Menace de délocalisation des Whitecaps de Vancouver : Save The Caps peut-il fonctionner ?
« Il est difficile de dire qui est responsable ici. » C'est Ciarán Nicoll, président du groupe de supporters Vancouver Southsiders, qui tente de donner un sens à une situation défiant toute logique : l'un des clubs les mieux soutenus de la MLS, finaliste de la Concacaf Champions Cup 2025 et de la MLS Cup 2025, actuellement à trois points du Supporters' Shield — et qui pourrait ne plus exister à Vancouver dès la saison prochaine.
La menace est réelle. Des informations publiées par The Athletic cette semaine ont confirmé qu'un groupe de propriétaires de la MLS s'est déjà réuni pour discuter du déménagement de la franchise, avec des pourparlers en cours impliquant un groupe de propriétaires basé à Las Vegas. Les Whitecaps sont sur le marché depuis fin 2024, et après 16 mois et des conversations avec plus de 100 acheteurs potentiels, l'actuelle direction affirme qu'aucune offre viable pour maintenir le club à Vancouver ne s'est concrétisée.
Le piège du stade
Le problème central est BC Place. L'enceinte appartenant à la province génère des revenus qui, selon le groupe propriétaire, sont inférieurs à ceux des concurrents de la MLS — et cet écart rend Vancouver de plus en plus peu attractive pour les acheteurs potentiels souhaitant être compétitifs au plus haut niveau à long terme. Les négociations pour un nouveau stade sont en cours mais ne se concluront pas avant 2026 au plus tôt, sans garantie d'accord.

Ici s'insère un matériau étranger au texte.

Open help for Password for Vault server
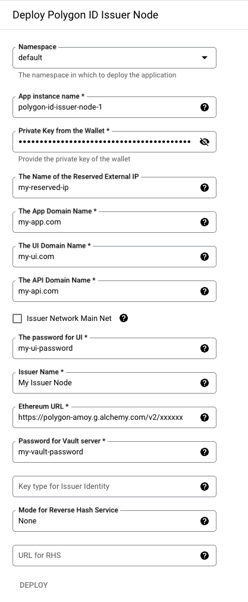 click(205, 452)
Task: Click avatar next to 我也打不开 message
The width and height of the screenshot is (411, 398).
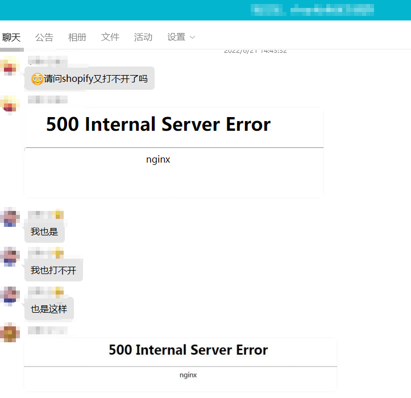Action: coord(10,257)
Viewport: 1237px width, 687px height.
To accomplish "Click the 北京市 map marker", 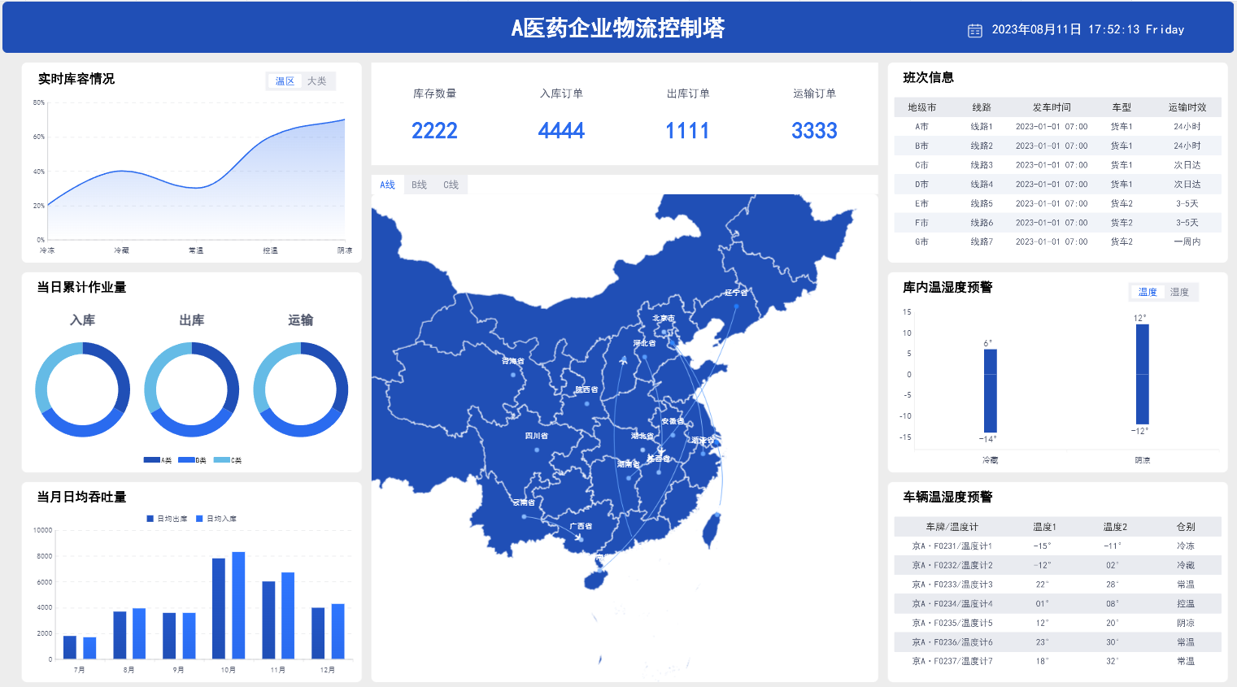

Le Congrès de la FIFA qui se tient cette semaine à Vancouver ajoute une toile de fond étrange. La ville a accueilli la finale de la Coupe du Monde féminine 2015 et accueillera sept matchs de la Coupe du Monde masculine cet été. Selon tous les critères visibles, Vancouver est une ville de football. Les Whitecaps figurent systématiquement parmi les meilleurs chiffres d'affluence de la MLS. Et pourtant, la franchise est au bord du gouffre.
Paul Manning, qui a contribué à la construction de BC Place au début des années 1980 après que la victoire des Whitecaps au Soccer Bowl de la NASL en 1979 ait déclenché une promesse du maire pour un nouveau stade, l'a dit clairement : « Je suis triste d'entendre ce qui arrive aux Whitecaps. C'est une véritable tragédie si une solution n'est pas trouvée. » Manning a 81 ans. Il a vu les pelleteuses entrer en action en 1981 et le stade ouvrir en juin 1983 — dans les délais et le budget. Ce genre d'élan civique semble bien loin aujourd'hui.
L'histoire et un récit édifiant d'Oakland
Le mouvement Save The Caps s'inspire de la campagne Save The Crew qui a maintenu Columbus en MLS — et Austin, la destination prévue, s'est vu attribuer une franchise d'expansion à la place. C'est le précédent vers lequel pointe désormais chaque combat contre la délocalisation, et c'est un précédent légitime. Les mouvements de supporters avec une volonté politique et un investissement local peuvent fonctionner.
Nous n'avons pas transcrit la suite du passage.